- _Data for review_:
※

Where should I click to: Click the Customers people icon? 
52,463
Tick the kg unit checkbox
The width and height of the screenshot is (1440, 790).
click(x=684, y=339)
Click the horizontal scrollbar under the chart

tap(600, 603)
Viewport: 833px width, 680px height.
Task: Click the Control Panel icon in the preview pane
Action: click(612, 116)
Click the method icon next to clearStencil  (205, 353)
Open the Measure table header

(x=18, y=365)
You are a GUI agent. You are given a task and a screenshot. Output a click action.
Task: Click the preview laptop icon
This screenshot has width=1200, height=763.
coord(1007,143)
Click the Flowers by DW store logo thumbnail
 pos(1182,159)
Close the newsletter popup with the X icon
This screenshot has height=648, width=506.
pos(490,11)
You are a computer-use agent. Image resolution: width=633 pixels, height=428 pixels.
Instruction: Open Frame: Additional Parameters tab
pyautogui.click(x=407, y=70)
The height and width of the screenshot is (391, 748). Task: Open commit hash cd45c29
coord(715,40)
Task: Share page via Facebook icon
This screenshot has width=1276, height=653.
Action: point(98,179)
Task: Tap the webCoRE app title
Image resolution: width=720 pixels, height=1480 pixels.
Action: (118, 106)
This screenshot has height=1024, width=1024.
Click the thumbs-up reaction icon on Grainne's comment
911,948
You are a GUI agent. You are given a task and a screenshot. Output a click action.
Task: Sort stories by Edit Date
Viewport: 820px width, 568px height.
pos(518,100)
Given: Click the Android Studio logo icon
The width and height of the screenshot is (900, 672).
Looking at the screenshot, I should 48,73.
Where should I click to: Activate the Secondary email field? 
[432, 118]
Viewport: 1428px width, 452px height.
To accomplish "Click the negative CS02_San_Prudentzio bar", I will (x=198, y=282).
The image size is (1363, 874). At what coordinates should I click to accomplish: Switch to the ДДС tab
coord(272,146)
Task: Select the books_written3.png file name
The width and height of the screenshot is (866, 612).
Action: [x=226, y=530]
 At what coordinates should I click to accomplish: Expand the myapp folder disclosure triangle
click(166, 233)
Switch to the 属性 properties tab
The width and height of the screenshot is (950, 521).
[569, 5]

※

- _Task description_:
Print, from the entries above, the line with "Task: Share page via Facebook icon", the line with "Given: Click the Android Studio logo icon" and all lines between them, exactly and with nothing else.

- _Reply to the exercise_:
Task: Share page via Facebook icon
This screenshot has width=1276, height=653.
Action: point(98,179)
Task: Tap the webCoRE app title
Image resolution: width=720 pixels, height=1480 pixels.
Action: (118, 106)
This screenshot has height=1024, width=1024.
Click the thumbs-up reaction icon on Grainne's comment
911,948
You are a GUI agent. You are given a task and a screenshot. Output a click action.
Task: Sort stories by Edit Date
Viewport: 820px width, 568px height.
pos(518,100)
Given: Click the Android Studio logo icon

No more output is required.